D’autres conditions sont imposées lorsque vous devez cuisiner dans la salle : il faut payer le cuisinier et les serveurs, acheter les ingrédients. Les salles sont devenues à la mode et l’on peut trouver absurde que quelqu’un invite pour un repas et un spectacle musical à son domicile. C’est pour cela que les villes étant saturées, des salles se sont ouvertes même en pleine nature et proposées à des prix défiant toute concurrence. Ceux qui ont vécu dans l’isolement des champs parce qu’ils y ont construit une maison se sont découvert une nouvelle vocation : aménager un étage ou en construire d’autres pour créer des salles de fêtes. «Les amoureux du cadre naturel, se disent-ils, viendront ici joindre l’utile à l’agréable : célébrer un mariage loin des agressions de la ville et près des cris de tous les animaux sauvages. Chez nous, le modernisme a exclu définitivement le traditionalisme. Nos jeunes ne connaîtront rien de notre passé dont on ne peut que nous enorgueillir malgré la misère.
Personne parmi nous ne fait l’effort de recréer quelques pratiques anciennes tel l’orchestre des femmes avec comme seul instrument musical le tambour ou les préparations culinaires traditionnelles, comme le «mezfouf» ou «meqfoul» aux fèves sèches additionnées de pois chiches et de grains de blé, bien cuits et bien huilés, le «berkoukes» aux œufs, «el-m’ssemè- ne, les beignets et les «makrouts» à l’ancienne.
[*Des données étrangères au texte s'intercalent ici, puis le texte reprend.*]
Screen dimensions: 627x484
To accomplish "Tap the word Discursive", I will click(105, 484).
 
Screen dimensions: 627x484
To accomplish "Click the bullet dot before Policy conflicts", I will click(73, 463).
Toutes ces spécialités de grand-mère vont finir par s’oublier devant les gâteaux secs et la cuisine étrangère, lesquels semblent avoir pris le dessus.
De plus, personne ne peut donner la moindre information sur les joutes oratoires accompagnées de sons musicaux comparables au «slam» ancrées dans les traditions courantes dans les fêtes de l’ancien temps où l’on appréciait les artisans du langage.